▶ DESCRIPTION OF THE TASK: Reproduce the material from the line with "Click the TailwindCSS text label" up to and including the line with "point(299,508)", keeping the requests, and scale every coordinate in the answers by 2.35, rounding to whole numbers with halves rounded up. Leave the pictures out of the output.

▶ INPUT DATA:

---

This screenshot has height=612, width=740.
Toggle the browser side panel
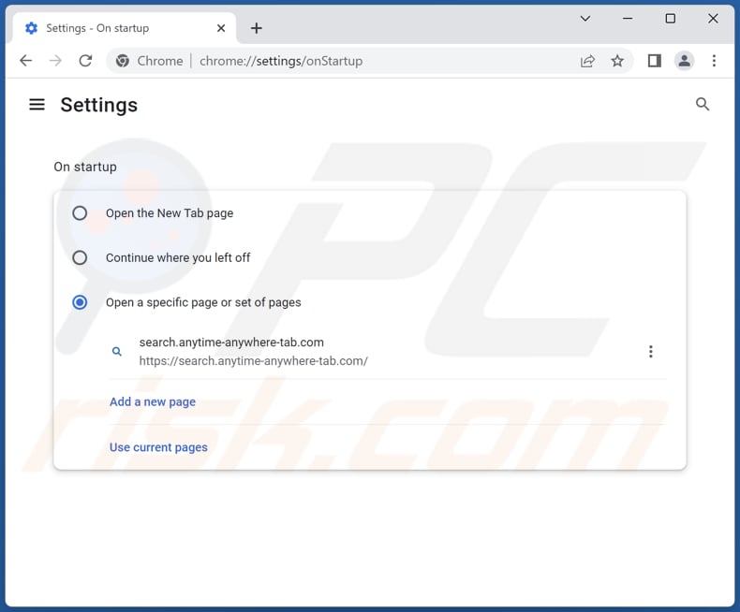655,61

---

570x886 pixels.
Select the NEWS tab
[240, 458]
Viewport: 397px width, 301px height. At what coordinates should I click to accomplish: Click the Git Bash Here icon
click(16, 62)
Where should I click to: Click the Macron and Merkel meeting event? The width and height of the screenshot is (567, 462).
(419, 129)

---

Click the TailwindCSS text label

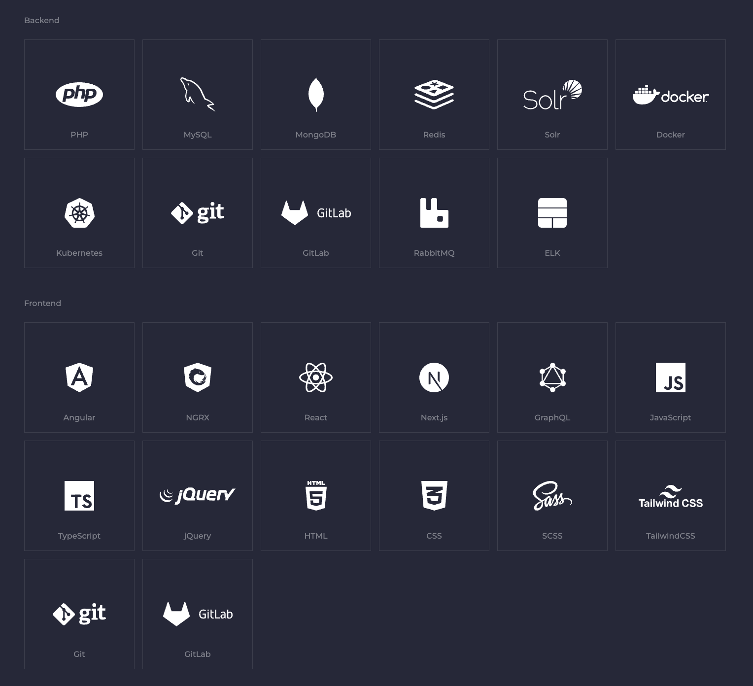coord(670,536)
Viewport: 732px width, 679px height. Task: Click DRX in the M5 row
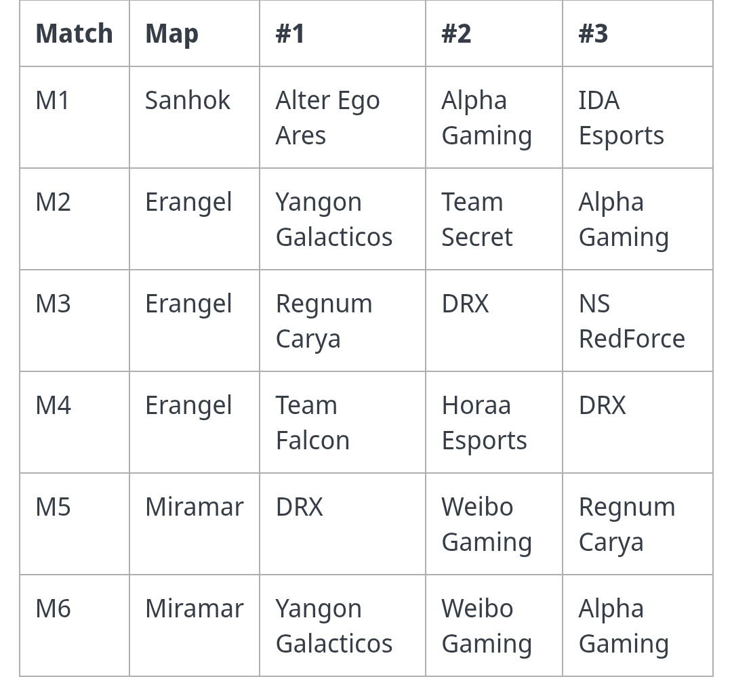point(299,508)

---

▶ FULL SOLUTION:
Click the TailwindCSS text label

coord(1575,1260)
Viewport: 732px width, 679px height. Task: Click DRX in the M5 row
point(703,1194)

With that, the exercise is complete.